2.3.3. Chris et les autres

Dans le cas de Chris, le recours aux groupes de prières et de thérapies religieuses, ainsi que les nouvelles affiliations religieuses apparaissaient comme un compromis qui arrangeait tout le monde.

La conversion de Marie, la sœur aînée de Chris, et son affiliation à une nouvelle communauté et famille de foi, semblaient lui permettre de retrouver l’équilibre nécessaire pour assumer pleinement ses choix de vie et les différents conflits qui en découlaient. Elles semblaient également instaurer la distance « idéale et salutaire » dans ses rapports avec sa famille de sang.

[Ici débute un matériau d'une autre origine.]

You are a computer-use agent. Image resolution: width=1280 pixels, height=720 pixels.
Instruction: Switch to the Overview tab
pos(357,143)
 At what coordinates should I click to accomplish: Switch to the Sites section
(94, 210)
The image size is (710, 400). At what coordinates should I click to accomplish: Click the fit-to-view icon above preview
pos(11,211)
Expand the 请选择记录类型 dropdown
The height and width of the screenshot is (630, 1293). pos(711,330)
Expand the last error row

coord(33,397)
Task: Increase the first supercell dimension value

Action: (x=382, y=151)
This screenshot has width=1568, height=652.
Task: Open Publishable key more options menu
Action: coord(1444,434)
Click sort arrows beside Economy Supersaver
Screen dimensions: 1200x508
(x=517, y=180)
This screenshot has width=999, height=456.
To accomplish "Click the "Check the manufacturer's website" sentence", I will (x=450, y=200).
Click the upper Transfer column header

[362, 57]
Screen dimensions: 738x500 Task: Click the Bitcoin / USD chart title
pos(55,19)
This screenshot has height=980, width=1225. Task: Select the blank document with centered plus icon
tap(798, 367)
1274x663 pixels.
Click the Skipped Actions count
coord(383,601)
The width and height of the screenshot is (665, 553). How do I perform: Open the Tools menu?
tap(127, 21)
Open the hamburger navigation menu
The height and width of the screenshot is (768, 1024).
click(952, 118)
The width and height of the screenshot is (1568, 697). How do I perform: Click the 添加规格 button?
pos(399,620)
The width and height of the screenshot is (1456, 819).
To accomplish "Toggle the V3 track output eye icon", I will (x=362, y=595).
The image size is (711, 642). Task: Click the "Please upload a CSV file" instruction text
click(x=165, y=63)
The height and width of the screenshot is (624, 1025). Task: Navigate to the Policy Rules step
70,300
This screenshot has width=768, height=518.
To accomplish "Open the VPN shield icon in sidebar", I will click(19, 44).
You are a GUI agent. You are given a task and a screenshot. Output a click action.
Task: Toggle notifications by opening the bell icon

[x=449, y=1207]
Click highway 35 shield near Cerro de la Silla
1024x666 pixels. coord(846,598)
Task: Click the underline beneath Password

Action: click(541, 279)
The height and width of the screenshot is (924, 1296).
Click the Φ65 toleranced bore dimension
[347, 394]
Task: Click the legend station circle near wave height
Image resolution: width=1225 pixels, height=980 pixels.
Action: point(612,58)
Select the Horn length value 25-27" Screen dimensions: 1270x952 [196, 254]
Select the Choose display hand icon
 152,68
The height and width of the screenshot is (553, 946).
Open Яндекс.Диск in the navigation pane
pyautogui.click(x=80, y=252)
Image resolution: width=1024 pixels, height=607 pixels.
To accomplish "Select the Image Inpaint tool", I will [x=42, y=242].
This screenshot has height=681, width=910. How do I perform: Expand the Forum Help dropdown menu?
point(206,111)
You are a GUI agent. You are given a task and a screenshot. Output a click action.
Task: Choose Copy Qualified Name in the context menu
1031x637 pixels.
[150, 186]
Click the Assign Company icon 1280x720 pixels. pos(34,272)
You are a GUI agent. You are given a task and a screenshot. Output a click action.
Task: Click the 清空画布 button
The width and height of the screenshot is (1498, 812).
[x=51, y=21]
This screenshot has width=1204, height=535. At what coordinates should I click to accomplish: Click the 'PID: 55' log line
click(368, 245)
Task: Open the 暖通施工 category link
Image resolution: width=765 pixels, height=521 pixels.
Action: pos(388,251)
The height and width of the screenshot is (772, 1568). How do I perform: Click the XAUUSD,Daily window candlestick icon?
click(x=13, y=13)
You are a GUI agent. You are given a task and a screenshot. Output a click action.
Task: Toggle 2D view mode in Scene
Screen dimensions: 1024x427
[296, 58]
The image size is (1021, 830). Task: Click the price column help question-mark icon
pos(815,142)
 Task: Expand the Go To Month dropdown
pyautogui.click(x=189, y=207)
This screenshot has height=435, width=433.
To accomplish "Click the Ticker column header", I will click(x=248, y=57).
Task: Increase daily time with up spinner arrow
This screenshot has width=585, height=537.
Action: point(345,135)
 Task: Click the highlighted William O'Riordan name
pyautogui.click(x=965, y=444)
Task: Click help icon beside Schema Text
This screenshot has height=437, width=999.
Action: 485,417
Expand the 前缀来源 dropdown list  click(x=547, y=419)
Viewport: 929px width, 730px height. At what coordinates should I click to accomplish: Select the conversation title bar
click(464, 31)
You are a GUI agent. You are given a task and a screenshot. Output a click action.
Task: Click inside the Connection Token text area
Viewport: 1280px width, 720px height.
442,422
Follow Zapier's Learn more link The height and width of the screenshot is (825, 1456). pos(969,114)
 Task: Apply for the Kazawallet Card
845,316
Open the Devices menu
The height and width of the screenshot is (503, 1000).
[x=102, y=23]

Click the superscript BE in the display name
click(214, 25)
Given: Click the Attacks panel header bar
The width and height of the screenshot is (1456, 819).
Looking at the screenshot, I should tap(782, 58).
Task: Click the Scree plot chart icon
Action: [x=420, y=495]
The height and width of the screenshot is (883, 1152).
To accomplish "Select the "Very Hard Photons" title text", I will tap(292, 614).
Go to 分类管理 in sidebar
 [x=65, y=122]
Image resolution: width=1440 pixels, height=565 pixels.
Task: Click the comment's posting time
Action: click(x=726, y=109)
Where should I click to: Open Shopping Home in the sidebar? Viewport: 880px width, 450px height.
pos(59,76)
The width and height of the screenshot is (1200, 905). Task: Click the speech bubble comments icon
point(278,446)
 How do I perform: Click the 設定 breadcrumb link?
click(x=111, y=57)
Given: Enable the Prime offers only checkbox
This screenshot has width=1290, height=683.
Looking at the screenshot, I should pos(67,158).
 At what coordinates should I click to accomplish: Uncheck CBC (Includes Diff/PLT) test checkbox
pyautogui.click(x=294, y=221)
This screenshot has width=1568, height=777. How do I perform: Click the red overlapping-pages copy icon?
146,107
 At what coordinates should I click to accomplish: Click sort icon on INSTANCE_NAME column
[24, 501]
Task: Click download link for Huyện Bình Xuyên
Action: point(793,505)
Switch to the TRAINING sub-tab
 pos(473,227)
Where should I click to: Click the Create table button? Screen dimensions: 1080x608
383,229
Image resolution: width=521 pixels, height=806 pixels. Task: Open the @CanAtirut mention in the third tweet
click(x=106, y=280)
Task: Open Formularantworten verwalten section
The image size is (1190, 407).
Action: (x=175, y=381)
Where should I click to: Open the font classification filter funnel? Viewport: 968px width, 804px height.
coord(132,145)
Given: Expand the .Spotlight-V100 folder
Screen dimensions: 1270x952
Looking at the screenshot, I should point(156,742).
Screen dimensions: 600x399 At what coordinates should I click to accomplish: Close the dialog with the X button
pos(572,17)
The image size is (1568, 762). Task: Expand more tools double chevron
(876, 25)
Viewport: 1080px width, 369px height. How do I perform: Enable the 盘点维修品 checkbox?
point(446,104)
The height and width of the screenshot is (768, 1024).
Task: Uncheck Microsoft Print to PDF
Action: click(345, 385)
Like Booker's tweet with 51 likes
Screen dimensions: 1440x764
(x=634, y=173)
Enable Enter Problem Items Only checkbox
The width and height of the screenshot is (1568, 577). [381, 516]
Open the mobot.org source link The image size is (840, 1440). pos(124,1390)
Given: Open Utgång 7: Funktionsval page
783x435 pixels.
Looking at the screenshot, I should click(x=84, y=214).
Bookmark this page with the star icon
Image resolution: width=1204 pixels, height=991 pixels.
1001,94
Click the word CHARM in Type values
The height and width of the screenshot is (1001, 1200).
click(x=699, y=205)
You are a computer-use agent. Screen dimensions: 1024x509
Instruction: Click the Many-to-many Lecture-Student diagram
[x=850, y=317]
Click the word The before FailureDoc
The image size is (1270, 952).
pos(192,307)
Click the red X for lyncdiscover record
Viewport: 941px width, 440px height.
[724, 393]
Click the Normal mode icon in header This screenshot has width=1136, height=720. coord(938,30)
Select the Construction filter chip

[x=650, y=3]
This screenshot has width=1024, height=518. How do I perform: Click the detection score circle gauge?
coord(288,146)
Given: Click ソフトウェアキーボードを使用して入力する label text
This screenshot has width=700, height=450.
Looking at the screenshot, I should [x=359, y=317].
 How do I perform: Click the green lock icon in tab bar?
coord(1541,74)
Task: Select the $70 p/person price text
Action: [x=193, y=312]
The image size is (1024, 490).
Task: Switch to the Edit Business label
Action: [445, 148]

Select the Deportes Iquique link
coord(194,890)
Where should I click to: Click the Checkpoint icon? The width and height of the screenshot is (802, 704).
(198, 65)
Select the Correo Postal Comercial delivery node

Pour Chris, les différentes révélations et prophéties à son sujet, semblaient s’inscrire dans une communauté de déni, sur la base de l’idéologie messianique de ces groupes, qui apportait ainsi une sorte de restauration narcissique de l’idéal déchu de Chris ou du père en Chris. Ainsi, tous les ennemis de Chris seraient finalement écrasés et réduits à la poussière. Chris lui-même devenait le messie. Plus qu’un religieux, il sera prêtre et accédera aux fonctions épiscopales pour restaurer la charité, la justice et la véritable religion. Son père pouvait entretenir, de la sorte, l’illusion de l’accomplissement, in fine, de son idéal déchu. Son fils sera certainement prêtre et roi. Les recours aux groupes de thérapies religieuses et syncrétiques parachevaient ainsi la folie du père en Chris en le structurant davantage dans ses théories délirantes et en célébrant le sacrifice du fils au profit de l’idéal et de l’œuvre du père.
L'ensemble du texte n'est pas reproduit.